---------- Data for processing

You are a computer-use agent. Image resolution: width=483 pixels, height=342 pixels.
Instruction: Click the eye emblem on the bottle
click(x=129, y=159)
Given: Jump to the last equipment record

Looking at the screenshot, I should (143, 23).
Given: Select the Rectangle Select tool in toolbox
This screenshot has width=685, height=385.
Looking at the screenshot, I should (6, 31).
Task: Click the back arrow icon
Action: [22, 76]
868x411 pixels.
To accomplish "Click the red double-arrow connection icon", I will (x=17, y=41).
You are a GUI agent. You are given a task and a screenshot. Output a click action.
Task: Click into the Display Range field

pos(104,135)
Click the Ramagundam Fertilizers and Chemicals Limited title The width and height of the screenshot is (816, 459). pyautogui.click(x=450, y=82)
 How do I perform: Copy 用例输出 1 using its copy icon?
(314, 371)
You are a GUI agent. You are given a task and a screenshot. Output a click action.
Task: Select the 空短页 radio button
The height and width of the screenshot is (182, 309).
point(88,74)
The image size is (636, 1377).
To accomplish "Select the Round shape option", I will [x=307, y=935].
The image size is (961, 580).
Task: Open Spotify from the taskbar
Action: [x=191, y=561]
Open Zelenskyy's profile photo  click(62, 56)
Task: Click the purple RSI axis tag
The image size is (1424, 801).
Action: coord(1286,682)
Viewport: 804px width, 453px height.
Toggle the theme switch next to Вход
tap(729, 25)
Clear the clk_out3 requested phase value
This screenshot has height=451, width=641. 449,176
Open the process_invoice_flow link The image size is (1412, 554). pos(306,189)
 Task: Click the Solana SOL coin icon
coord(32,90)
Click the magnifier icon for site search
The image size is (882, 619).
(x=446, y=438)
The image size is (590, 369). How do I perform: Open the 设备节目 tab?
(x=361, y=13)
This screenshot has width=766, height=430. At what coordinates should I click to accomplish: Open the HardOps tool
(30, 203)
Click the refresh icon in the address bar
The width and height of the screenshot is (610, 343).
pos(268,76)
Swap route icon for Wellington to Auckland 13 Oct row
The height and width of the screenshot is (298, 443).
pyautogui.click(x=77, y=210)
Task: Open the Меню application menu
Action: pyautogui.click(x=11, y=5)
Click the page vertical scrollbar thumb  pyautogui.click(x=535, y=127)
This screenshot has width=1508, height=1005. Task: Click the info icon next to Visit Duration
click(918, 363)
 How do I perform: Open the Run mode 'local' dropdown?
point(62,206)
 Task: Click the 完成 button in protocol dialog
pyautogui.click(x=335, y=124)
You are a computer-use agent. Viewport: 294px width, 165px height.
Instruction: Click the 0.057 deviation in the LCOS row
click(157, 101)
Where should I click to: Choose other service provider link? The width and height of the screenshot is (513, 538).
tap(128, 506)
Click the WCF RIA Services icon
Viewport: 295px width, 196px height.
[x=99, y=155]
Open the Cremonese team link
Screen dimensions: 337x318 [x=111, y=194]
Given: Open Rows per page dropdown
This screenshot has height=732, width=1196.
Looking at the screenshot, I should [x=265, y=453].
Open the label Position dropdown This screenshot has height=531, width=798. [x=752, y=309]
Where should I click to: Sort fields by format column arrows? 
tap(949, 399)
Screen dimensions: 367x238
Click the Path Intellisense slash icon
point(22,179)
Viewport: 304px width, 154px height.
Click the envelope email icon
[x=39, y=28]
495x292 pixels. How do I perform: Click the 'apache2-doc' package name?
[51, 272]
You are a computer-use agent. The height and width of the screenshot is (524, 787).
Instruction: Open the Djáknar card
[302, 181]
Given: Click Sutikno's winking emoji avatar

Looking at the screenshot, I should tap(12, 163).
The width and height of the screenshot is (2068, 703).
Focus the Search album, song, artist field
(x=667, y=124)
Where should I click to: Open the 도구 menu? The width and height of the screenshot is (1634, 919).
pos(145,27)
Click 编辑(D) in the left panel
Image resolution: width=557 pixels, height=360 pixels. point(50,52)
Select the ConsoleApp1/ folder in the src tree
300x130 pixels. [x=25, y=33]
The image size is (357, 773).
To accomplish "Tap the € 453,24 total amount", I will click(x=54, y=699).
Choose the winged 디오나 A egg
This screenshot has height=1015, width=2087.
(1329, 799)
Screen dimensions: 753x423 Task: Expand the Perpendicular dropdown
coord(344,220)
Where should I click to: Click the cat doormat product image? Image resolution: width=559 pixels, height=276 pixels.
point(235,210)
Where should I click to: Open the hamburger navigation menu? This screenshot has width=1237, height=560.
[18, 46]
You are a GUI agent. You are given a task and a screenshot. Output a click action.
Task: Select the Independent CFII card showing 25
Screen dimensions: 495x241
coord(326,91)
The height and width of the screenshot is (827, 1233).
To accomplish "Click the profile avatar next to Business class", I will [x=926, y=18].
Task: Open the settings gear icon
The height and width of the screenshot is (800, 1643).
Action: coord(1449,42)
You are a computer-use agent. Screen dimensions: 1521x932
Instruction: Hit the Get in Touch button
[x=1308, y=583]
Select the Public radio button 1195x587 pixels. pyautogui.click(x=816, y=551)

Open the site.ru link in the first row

--------------------

Copy out all of the items above line for line, with no changes.

You are a computer-use agent. Image resolution: width=483 pixels, height=342 pixels.
Instruction: Click the eye emblem on the bottle
click(x=129, y=159)
Given: Jump to the last equipment record

Looking at the screenshot, I should (143, 23).
Given: Select the Rectangle Select tool in toolbox
This screenshot has width=685, height=385.
Looking at the screenshot, I should (6, 31).
Task: Click the back arrow icon
Action: [22, 76]
868x411 pixels.
To accomplish "Click the red double-arrow connection icon", I will (x=17, y=41).
You are a GUI agent. You are given a task and a screenshot. Output a click action.
Task: Click into the Display Range field

pos(104,135)
Click the Ramagundam Fertilizers and Chemicals Limited title The width and height of the screenshot is (816, 459). pyautogui.click(x=450, y=82)
 How do I perform: Copy 用例输出 1 using its copy icon?
(314, 371)
You are a GUI agent. You are given a task and a screenshot. Output a click action.
Task: Select the 空短页 radio button
The height and width of the screenshot is (182, 309).
point(88,74)
The image size is (636, 1377).
To accomplish "Select the Round shape option", I will [x=307, y=935].
The image size is (961, 580).
Task: Open Spotify from the taskbar
Action: [x=191, y=561]
Open Zelenskyy's profile photo  click(62, 56)
Task: Click the purple RSI axis tag
The image size is (1424, 801).
Action: coord(1286,682)
Viewport: 804px width, 453px height.
Toggle the theme switch next to Вход
tap(729, 25)
Clear the clk_out3 requested phase value
This screenshot has height=451, width=641. 449,176
Open the process_invoice_flow link The image size is (1412, 554). pos(306,189)
 Task: Click the Solana SOL coin icon
coord(32,90)
Click the magnifier icon for site search
The image size is (882, 619).
(x=446, y=438)
The image size is (590, 369). How do I perform: Open the 设备节目 tab?
(x=361, y=13)
This screenshot has width=766, height=430. At what coordinates should I click to accomplish: Open the HardOps tool
(30, 203)
Click the refresh icon in the address bar
The width and height of the screenshot is (610, 343).
pos(268,76)
Swap route icon for Wellington to Auckland 13 Oct row
The height and width of the screenshot is (298, 443).
pyautogui.click(x=77, y=210)
Task: Open the Меню application menu
Action: pyautogui.click(x=11, y=5)
Click the page vertical scrollbar thumb  pyautogui.click(x=535, y=127)
This screenshot has width=1508, height=1005. Task: Click the info icon next to Visit Duration
click(918, 363)
 How do I perform: Open the Run mode 'local' dropdown?
point(62,206)
 Task: Click the 完成 button in protocol dialog
pyautogui.click(x=335, y=124)
You are a computer-use agent. Viewport: 294px width, 165px height.
Instruction: Click the 0.057 deviation in the LCOS row
click(157, 101)
Where should I click to: Choose other service provider link? The width and height of the screenshot is (513, 538).
tap(128, 506)
Click the WCF RIA Services icon
Viewport: 295px width, 196px height.
[x=99, y=155]
Open the Cremonese team link
Screen dimensions: 337x318 [x=111, y=194]
Given: Open Rows per page dropdown
This screenshot has height=732, width=1196.
Looking at the screenshot, I should [x=265, y=453].
Open the label Position dropdown This screenshot has height=531, width=798. [x=752, y=309]
Where should I click to: Sort fields by format column arrows? 
tap(949, 399)
Screen dimensions: 367x238
Click the Path Intellisense slash icon
point(22,179)
Viewport: 304px width, 154px height.
Click the envelope email icon
[x=39, y=28]
495x292 pixels. How do I perform: Click the 'apache2-doc' package name?
[51, 272]
You are a computer-use agent. The height and width of the screenshot is (524, 787).
Instruction: Open the Djáknar card
[302, 181]
Given: Click Sutikno's winking emoji avatar

Looking at the screenshot, I should tap(12, 163).
The width and height of the screenshot is (2068, 703).
Focus the Search album, song, artist field
(x=667, y=124)
Where should I click to: Open the 도구 menu? The width and height of the screenshot is (1634, 919).
pos(145,27)
Click 编辑(D) in the left panel
Image resolution: width=557 pixels, height=360 pixels. point(50,52)
Select the ConsoleApp1/ folder in the src tree
300x130 pixels. [x=25, y=33]
The image size is (357, 773).
To accomplish "Tap the € 453,24 total amount", I will click(x=54, y=699).
Choose the winged 디오나 A egg
This screenshot has height=1015, width=2087.
(1329, 799)
Screen dimensions: 753x423 Task: Expand the Perpendicular dropdown
coord(344,220)
Where should I click to: Click the cat doormat product image? Image resolution: width=559 pixels, height=276 pixels.
point(235,210)
Where should I click to: Open the hamburger navigation menu? This screenshot has width=1237, height=560.
[18, 46]
You are a GUI agent. You are given a task and a screenshot. Output a click action.
Task: Select the Independent CFII card showing 25
Screen dimensions: 495x241
coord(326,91)
The height and width of the screenshot is (827, 1233).
To accomplish "Click the profile avatar next to Business class", I will [x=926, y=18].
Task: Open the settings gear icon
The height and width of the screenshot is (800, 1643).
Action: coord(1449,42)
You are a computer-use agent. Screen dimensions: 1521x932
Instruction: Hit the Get in Touch button
[x=1308, y=583]
Select the Public radio button 1195x587 pixels. pyautogui.click(x=816, y=551)

Open the site.ru link in the first row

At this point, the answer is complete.